Lines from the one containing "Click the last full pulse's flat top" through the end of the listing are what is wanted, given again exactly with both ends included and pictures left out.

::: Information :::

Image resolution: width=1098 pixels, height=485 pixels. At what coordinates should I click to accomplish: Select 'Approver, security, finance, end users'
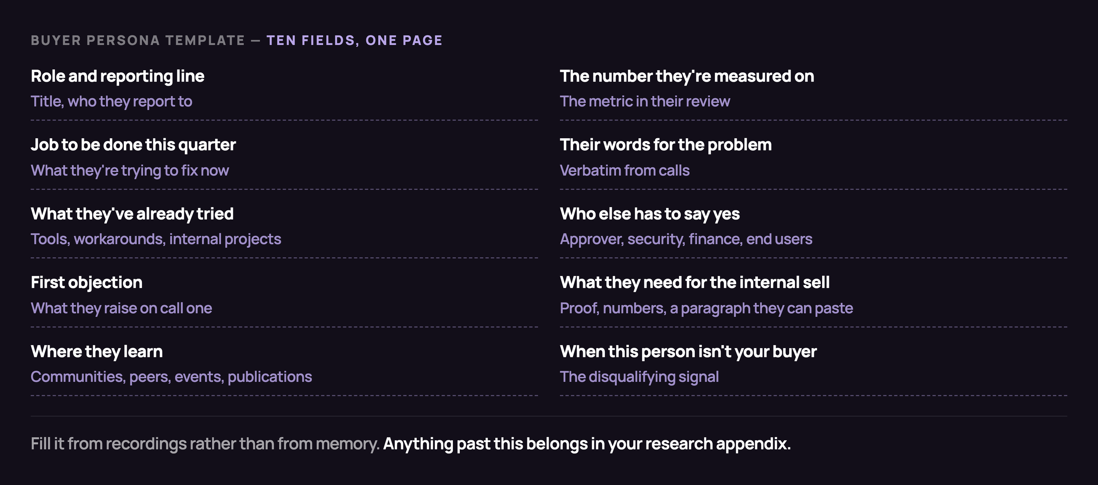point(686,240)
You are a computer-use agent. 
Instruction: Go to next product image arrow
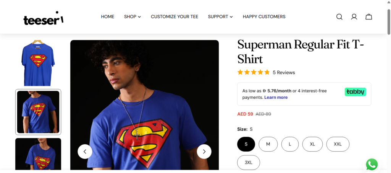coord(204,152)
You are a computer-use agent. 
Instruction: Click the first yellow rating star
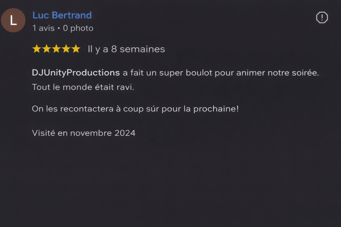click(x=36, y=49)
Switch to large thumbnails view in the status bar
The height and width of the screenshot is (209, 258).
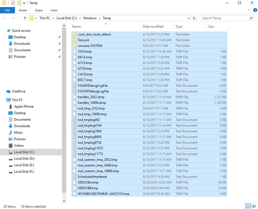point(254,206)
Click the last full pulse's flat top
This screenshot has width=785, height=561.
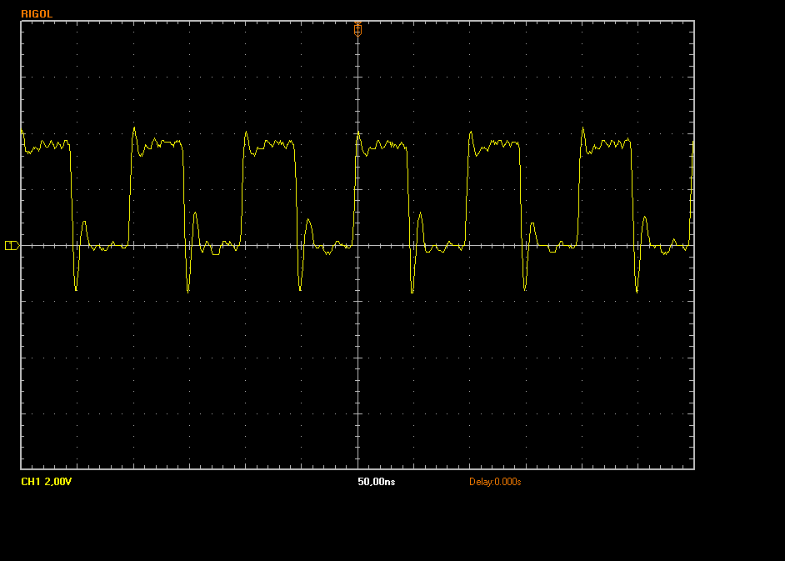click(608, 144)
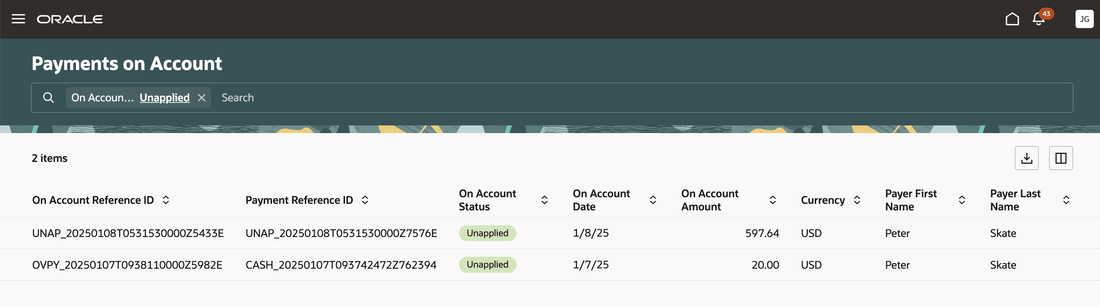Select the Unapplied filter value link
Image resolution: width=1100 pixels, height=307 pixels.
[164, 97]
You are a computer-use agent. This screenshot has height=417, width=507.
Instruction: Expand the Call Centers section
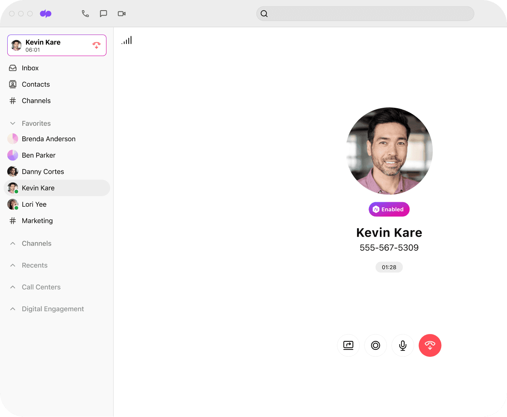[x=13, y=287]
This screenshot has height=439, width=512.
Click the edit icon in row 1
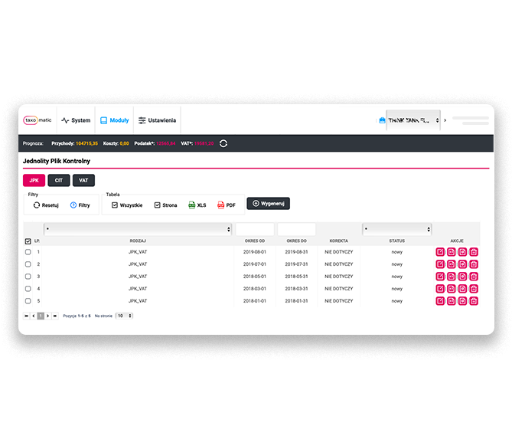point(440,252)
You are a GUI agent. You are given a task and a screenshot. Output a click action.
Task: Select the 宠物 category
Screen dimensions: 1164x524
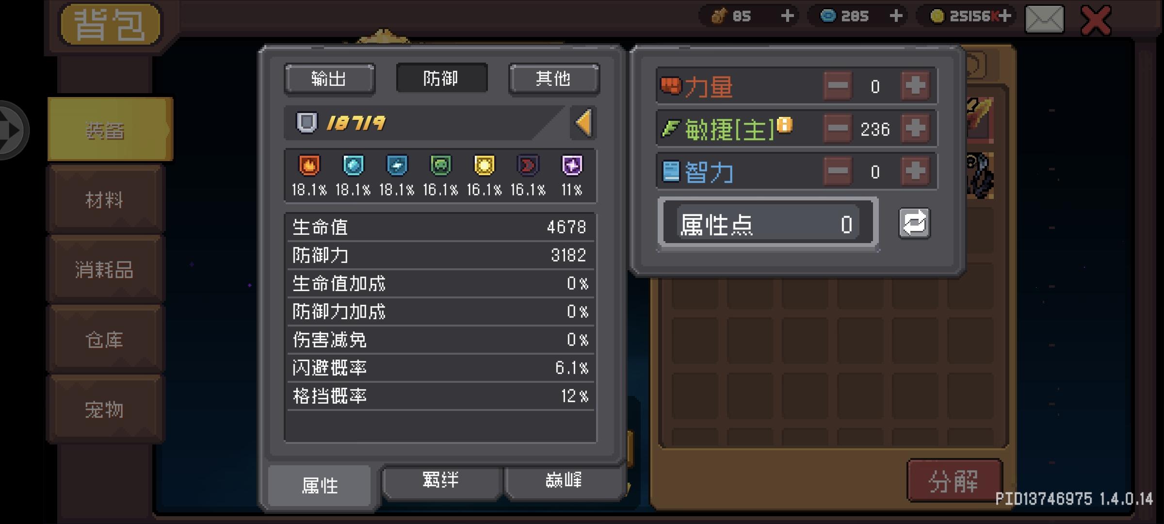point(105,409)
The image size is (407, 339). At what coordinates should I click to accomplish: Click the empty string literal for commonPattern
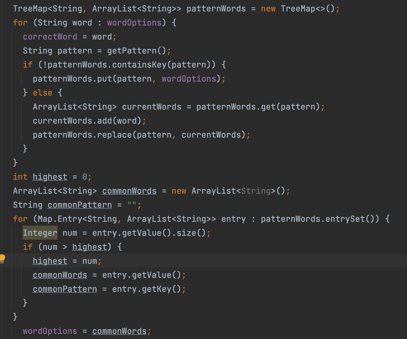[132, 205]
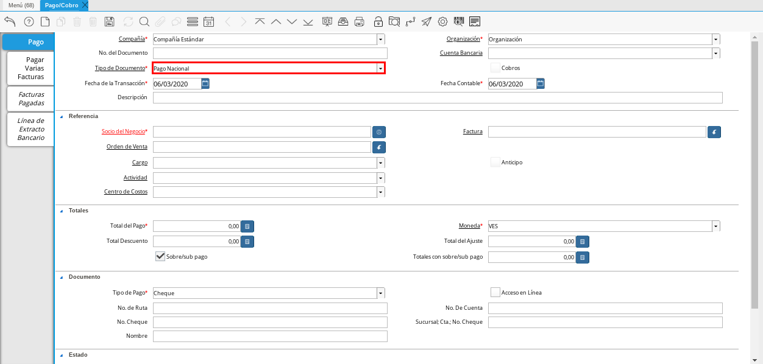Toggle the Sobre/sub pago checkbox
Image resolution: width=763 pixels, height=364 pixels.
coord(161,256)
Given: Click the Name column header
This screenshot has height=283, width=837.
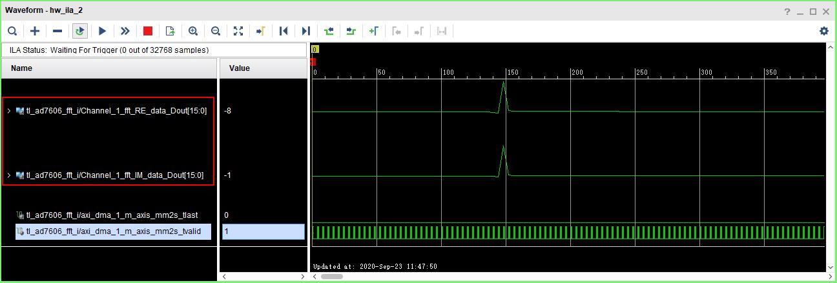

:::

*Written answer*.
Click the last full pulse's flat top
This screenshot has width=785, height=561.
click(608, 144)
Select the Unapplied filter value link
Image resolution: width=1100 pixels, height=307 pixels.
[164, 97]
You are a computer-use agent. This screenshot has height=417, width=507.
Instruction: Expand the Call Centers section
[x=13, y=287]
This screenshot has height=439, width=512.
Click the edit icon in row 1
point(440,252)
You are a GUI agent. You are given a task and a screenshot. Output a click action.
Task: Select the 宠物 category
Screen dimensions: 1164x524
point(105,409)
The image size is (407, 339). At what coordinates should I click to accomplish: Click the empty string literal for commonPattern
[132, 205]
Toggle the Sobre/sub pago checkbox
Image resolution: width=763 pixels, height=364 pixels.
coord(161,256)
Given: Click the Name column header
This screenshot has height=283, width=837.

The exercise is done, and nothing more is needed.